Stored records
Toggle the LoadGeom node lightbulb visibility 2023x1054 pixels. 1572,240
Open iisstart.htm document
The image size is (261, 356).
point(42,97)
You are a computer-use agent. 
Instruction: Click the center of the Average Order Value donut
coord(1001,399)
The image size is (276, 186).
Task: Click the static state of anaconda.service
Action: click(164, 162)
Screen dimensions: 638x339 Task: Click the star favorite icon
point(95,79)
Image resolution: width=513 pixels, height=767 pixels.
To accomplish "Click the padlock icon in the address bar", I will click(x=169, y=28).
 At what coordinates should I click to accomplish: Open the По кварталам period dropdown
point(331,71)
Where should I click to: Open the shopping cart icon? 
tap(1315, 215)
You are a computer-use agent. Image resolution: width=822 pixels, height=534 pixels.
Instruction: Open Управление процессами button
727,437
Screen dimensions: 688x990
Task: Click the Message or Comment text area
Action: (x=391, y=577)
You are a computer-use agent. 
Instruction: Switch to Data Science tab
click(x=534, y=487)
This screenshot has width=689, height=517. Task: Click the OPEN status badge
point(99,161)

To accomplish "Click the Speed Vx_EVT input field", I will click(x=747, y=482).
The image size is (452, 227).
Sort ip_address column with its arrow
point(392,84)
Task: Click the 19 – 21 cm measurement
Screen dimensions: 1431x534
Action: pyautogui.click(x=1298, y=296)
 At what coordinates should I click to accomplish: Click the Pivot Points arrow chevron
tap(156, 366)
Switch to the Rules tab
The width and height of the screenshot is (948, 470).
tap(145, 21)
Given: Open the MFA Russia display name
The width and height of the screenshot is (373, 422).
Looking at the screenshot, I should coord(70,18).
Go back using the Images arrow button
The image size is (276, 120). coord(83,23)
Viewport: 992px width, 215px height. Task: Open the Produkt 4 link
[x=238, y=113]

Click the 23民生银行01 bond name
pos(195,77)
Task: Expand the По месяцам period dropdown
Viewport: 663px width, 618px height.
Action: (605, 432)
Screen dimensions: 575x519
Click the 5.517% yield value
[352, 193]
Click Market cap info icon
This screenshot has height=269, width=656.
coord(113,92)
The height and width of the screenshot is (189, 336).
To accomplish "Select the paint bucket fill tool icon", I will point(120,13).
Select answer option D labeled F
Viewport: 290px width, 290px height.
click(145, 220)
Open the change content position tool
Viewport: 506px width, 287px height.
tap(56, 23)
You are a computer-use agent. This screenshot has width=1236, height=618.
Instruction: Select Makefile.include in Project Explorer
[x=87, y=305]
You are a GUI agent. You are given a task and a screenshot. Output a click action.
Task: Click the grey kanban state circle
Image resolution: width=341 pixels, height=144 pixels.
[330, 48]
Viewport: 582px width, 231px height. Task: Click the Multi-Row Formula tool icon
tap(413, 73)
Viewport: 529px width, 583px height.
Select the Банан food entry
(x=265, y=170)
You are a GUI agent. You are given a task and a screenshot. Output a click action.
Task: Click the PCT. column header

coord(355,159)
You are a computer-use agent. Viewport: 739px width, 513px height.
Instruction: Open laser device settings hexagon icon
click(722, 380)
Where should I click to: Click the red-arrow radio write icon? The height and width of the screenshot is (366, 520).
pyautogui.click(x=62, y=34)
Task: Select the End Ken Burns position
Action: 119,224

Activity: Beginning with the first line of the entries, repeat each line exactly until you have reproduced the one containing "Click Market cap info icon", and add nothing further.

Exercise solution:
Toggle the LoadGeom node lightbulb visibility 2023x1054 pixels. 1572,240
Open iisstart.htm document
The image size is (261, 356).
point(42,97)
You are a computer-use agent. 
Instruction: Click the center of the Average Order Value donut
coord(1001,399)
The image size is (276, 186).
Task: Click the static state of anaconda.service
Action: click(164, 162)
Screen dimensions: 638x339 Task: Click the star favorite icon
point(95,79)
Image resolution: width=513 pixels, height=767 pixels.
To accomplish "Click the padlock icon in the address bar", I will click(x=169, y=28).
 At what coordinates should I click to accomplish: Open the По кварталам period dropdown
point(331,71)
Where should I click to: Open the shopping cart icon? 
tap(1315, 215)
You are a computer-use agent. Image resolution: width=822 pixels, height=534 pixels.
Instruction: Open Управление процессами button
727,437
Screen dimensions: 688x990
Task: Click the Message or Comment text area
Action: (x=391, y=577)
You are a computer-use agent. 
Instruction: Switch to Data Science tab
click(x=534, y=487)
This screenshot has width=689, height=517. Task: Click the OPEN status badge
point(99,161)

To accomplish "Click the Speed Vx_EVT input field", I will click(x=747, y=482).
The image size is (452, 227).
Sort ip_address column with its arrow
point(392,84)
Task: Click the 19 – 21 cm measurement
Screen dimensions: 1431x534
Action: pyautogui.click(x=1298, y=296)
 At what coordinates should I click to accomplish: Click the Pivot Points arrow chevron
tap(156, 366)
Switch to the Rules tab
The width and height of the screenshot is (948, 470).
tap(145, 21)
Given: Open the MFA Russia display name
The width and height of the screenshot is (373, 422).
Looking at the screenshot, I should coord(70,18).
Go back using the Images arrow button
The image size is (276, 120). coord(83,23)
Viewport: 992px width, 215px height. Task: Open the Produkt 4 link
[x=238, y=113]

Click the 23民生银行01 bond name
pos(195,77)
Task: Expand the По месяцам period dropdown
Viewport: 663px width, 618px height.
Action: (605, 432)
Screen dimensions: 575x519
Click the 5.517% yield value
[352, 193]
Click Market cap info icon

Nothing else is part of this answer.